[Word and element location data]
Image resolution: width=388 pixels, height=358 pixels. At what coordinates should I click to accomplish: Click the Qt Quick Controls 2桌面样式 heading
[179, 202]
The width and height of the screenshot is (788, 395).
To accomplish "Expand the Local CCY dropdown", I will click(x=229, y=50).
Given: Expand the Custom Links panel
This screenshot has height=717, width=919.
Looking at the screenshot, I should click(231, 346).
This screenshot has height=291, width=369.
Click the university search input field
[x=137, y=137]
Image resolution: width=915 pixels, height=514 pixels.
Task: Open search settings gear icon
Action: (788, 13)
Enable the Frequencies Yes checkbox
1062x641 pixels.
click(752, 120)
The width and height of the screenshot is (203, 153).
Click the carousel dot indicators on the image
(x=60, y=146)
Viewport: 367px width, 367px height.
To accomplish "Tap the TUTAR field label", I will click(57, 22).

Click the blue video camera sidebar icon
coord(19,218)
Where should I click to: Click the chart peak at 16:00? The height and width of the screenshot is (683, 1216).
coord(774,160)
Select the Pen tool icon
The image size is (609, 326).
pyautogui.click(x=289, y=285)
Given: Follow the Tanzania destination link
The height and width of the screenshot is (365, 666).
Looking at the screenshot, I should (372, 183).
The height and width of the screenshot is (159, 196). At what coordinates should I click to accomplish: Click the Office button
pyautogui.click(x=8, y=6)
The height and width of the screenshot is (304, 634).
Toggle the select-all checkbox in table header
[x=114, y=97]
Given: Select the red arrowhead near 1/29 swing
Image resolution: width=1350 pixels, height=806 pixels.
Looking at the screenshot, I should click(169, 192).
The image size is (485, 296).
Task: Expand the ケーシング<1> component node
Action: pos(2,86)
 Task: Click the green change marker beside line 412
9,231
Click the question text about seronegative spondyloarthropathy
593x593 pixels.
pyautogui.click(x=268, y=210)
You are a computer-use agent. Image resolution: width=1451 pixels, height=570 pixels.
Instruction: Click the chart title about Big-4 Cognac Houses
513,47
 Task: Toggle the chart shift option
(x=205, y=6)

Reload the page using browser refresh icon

## Task:
Rewrite the records from the line containing "Click the blue video camera sidebar icon" through the end, replacing "Toggle" with "Switch" and leaving everything else as it is.

## Answer:
Click the blue video camera sidebar icon
coord(19,218)
Where should I click to: Click the chart peak at 16:00? The height and width of the screenshot is (683, 1216).
coord(774,160)
Select the Pen tool icon
The image size is (609, 326).
pyautogui.click(x=289, y=285)
Given: Follow the Tanzania destination link
The height and width of the screenshot is (365, 666).
Looking at the screenshot, I should (372, 183).
The height and width of the screenshot is (159, 196). At what coordinates should I click to accomplish: Click the Office button
pyautogui.click(x=8, y=6)
The height and width of the screenshot is (304, 634).
Switch the select-all checkbox in table header
[x=114, y=97]
Given: Select the red arrowhead near 1/29 swing
Image resolution: width=1350 pixels, height=806 pixels.
Looking at the screenshot, I should click(169, 192).
The image size is (485, 296).
Task: Expand the ケーシング<1> component node
Action: pos(2,86)
 Task: Click the green change marker beside line 412
9,231
Click the question text about seronegative spondyloarthropathy
593x593 pixels.
pyautogui.click(x=268, y=210)
You are a computer-use agent. Image resolution: width=1451 pixels, height=570 pixels.
Instruction: Click the chart title about Big-4 Cognac Houses
513,47
 Task: Switch the chart shift option
(x=205, y=6)

Reload the page using browser refresh icon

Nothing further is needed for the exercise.